Turbine Costs Appear on Dominion Bills in 2022?

Illustration of Dominion’s wind project from its Bureau of Ocean Energy Management documentation.

by Steve Haner

Customers of Dominion Energy Virginia will begin to pay for its planned 176 wind turbines off the coast of Virginia Beach next September, years before the first electricity is produced, if the company’s request for initial project funding is approved by the State Corporation Commission.

As with all such projects now, the bill will be paid through a specific addition to monthly bills, a rate adjustment clause or RAC. The cost for residential customers will work out to $1.45 per 1,000 kilowatt hours, but that is just for the first rate year beginning in 2022. In a news release Friday, the company claimed eventually the “net” cost to residential users would be $4 per 1,000 kWh, but that includes assumptions about future tax benefits and future costs of the alternatives abandoned.

The gross cost to consumers may be buried somewhere in the mound of Dominion documents that now constitute the full application. Or it may be among the items of data which the company seeks to withhold from public view.

On Friday, the record of the case was just a few cover letters and the company’s motion asking the SCC to let it keep much of the key information confidential.  Monday up to 40 (40!) additional documents were posted on the SCC’s case file, full of some details, but reviewing a table of contents one can see example after example of information redacted, in anticipation of SCC approval of the motion for secrecy.

Filing Schedule 46.b.l.i Statement 1 – Construction Costs by Type of Cost and Year (redacts / contains extraordinarily sensitive information) (sponsored by Company Witness Joshua J. Bennett) Statement 2 – Projected and Actual Maintenance Capex and O&M Costs by Type of Cost and Year (redacts / contains extraordinarily sensitive information) (sponsored by Company Witness Joshua J. Bennett)

Construction costs by type and year? Projected operational and maintenance capital and costs per year  What needs to be secret about those?

Once information is deemed confidential, any courtroom testimony or debates among the parties involving those issues then take place behind closed doors. Formal interrogatories seeking  more data related to them stay sealed, as well. 

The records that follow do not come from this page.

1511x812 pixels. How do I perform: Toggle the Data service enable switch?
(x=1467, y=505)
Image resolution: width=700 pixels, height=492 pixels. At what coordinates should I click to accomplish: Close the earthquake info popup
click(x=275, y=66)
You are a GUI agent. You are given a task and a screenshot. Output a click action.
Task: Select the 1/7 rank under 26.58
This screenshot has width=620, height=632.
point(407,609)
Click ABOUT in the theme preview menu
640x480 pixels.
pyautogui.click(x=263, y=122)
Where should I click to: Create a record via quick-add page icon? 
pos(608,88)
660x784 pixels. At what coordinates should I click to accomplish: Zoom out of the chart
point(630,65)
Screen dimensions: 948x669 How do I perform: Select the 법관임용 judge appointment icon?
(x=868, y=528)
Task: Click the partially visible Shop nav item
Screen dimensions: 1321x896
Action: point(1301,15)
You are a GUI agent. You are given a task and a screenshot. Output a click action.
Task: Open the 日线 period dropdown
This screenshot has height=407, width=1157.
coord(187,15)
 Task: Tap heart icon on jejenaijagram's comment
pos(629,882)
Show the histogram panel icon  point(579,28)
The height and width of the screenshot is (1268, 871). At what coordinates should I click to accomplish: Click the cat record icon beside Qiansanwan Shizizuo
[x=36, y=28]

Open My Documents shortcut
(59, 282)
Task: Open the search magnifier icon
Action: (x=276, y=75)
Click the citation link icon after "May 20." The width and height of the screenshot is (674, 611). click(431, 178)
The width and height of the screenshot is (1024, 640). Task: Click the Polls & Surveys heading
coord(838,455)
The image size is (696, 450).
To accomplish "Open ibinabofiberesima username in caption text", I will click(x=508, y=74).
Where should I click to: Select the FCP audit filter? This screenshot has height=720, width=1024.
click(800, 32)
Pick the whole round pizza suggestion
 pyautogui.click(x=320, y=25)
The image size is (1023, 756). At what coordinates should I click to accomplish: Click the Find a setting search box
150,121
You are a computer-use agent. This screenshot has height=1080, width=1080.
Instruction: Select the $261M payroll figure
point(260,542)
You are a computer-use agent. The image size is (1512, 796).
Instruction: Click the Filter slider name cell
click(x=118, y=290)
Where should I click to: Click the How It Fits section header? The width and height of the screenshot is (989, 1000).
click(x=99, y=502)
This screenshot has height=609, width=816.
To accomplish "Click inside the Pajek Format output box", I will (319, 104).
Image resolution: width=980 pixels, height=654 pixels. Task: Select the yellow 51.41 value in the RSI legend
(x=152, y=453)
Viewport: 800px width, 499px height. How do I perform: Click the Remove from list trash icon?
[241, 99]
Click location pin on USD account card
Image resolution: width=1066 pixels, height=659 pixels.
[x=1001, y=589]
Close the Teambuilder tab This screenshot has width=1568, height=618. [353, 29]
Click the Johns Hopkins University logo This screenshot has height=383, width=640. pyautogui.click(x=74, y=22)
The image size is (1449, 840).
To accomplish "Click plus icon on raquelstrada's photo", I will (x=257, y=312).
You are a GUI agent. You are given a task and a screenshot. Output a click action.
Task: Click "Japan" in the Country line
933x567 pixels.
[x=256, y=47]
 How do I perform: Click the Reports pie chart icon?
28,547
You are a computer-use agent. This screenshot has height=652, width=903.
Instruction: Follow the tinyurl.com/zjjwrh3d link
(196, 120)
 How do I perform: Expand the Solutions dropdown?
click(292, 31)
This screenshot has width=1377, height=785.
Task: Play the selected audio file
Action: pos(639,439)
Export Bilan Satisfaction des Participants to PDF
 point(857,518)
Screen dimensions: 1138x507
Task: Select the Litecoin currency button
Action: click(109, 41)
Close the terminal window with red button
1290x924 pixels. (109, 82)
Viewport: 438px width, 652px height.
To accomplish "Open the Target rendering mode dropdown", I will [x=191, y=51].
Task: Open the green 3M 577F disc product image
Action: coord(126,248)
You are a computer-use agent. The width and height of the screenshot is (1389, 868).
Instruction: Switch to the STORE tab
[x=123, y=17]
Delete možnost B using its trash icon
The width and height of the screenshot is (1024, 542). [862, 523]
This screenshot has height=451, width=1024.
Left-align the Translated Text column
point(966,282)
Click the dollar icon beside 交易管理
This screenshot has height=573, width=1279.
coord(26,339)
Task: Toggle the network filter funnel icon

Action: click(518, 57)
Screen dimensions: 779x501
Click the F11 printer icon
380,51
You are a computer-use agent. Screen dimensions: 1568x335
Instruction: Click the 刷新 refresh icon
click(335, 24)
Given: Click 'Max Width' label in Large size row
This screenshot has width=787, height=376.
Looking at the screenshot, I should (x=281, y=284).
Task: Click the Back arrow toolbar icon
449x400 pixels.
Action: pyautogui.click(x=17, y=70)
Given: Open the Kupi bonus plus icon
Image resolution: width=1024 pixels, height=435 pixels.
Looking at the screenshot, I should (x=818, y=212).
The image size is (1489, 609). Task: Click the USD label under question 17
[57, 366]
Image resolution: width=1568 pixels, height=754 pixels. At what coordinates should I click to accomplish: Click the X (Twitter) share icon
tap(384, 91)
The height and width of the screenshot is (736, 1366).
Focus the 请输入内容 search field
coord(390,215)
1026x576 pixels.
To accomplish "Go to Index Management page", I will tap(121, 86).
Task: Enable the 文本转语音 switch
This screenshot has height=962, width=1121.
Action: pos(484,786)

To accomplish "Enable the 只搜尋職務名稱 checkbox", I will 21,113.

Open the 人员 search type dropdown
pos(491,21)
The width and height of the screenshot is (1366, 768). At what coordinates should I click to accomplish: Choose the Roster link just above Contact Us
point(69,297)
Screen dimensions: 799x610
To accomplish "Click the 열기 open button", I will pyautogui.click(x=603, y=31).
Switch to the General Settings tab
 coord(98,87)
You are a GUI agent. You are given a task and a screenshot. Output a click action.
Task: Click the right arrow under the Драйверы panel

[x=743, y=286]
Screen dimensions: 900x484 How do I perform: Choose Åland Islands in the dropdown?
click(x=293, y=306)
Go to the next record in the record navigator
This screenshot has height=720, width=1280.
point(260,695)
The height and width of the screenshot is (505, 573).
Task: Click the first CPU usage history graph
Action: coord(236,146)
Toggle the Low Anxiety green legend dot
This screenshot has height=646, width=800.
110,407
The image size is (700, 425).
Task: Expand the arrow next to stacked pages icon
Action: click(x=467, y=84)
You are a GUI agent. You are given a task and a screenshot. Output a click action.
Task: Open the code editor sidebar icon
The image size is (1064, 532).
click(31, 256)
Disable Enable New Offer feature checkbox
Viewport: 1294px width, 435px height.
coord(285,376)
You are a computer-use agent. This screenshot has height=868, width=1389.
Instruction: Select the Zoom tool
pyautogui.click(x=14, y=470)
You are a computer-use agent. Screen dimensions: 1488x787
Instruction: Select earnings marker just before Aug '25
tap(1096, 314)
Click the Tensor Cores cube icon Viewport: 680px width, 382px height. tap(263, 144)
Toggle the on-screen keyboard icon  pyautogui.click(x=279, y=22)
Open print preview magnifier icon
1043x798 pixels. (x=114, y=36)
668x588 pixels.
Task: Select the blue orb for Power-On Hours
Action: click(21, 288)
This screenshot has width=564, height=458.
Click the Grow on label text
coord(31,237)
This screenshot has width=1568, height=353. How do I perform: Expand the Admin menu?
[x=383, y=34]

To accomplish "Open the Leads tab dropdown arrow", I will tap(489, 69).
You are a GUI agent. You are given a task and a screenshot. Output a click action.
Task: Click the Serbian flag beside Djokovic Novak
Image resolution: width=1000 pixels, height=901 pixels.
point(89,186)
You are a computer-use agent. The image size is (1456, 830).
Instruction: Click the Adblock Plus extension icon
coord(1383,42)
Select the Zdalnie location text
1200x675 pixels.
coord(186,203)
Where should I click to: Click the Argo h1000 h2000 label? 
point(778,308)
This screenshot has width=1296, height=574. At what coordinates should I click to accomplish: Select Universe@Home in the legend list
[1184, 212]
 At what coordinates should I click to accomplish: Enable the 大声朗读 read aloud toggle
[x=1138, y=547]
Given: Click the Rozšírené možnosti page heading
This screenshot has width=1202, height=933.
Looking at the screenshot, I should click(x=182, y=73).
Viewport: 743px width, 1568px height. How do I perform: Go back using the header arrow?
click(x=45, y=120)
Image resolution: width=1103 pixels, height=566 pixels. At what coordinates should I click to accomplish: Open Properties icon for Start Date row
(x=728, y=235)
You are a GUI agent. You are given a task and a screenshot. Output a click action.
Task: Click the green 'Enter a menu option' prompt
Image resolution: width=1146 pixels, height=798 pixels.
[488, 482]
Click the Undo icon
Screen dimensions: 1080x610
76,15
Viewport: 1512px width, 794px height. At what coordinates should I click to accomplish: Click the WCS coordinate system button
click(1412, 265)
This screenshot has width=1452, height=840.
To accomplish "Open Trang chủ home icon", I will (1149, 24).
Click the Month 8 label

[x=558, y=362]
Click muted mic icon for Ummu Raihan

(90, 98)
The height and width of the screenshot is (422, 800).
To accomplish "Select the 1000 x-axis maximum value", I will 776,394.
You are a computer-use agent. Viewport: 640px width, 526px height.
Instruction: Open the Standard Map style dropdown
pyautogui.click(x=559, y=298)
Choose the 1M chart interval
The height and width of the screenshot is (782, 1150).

It is not unknown for those requests for confidentiality to draw opposition, sometimes from the Attorney General of Virginia, SCC staff or from others who file as parties to the case. What can and cannot be withheld will likely be the first debate in this case, which state law dictates must be decided by nine months from now. But the case parties themselves have access, and providing raw data to the public has not always been a high priority.

What should be the key issues before the Commission really cannot be debated anymore. There is not much suspense in the case, really, because under the 2020 Virginia Clean Economy Act the project is presumed to be in the public interest, and its costs are deemed prudent if they stay under the quite generous price target of a levelized cost of energy of $125 per megawatt hour in 2018 dollars. The Democrats who ran the General Assembly that year drove a pillow soft bargain.

Will the 2022 General Assembly restore full SCC authority over the prudence of the project and its cost? With Europe now in an energy crisis due to persistent low wind volumes, requiring the use of coal to provide electricity to the big climate crisis pow-wow in Scotland (don’t you love that), can the word “prudent” even apply?

For a lay person being paid by nobody to undertake the task, the prospect of reviewing these initial hundreds of pages is daunting. It will probably take a full review of what is on the record before any organized reporting on this matter can be attempted. With the link to the case file, others can join the effort. The propaganda in its favor will be overwhelming, and that will need attention as well.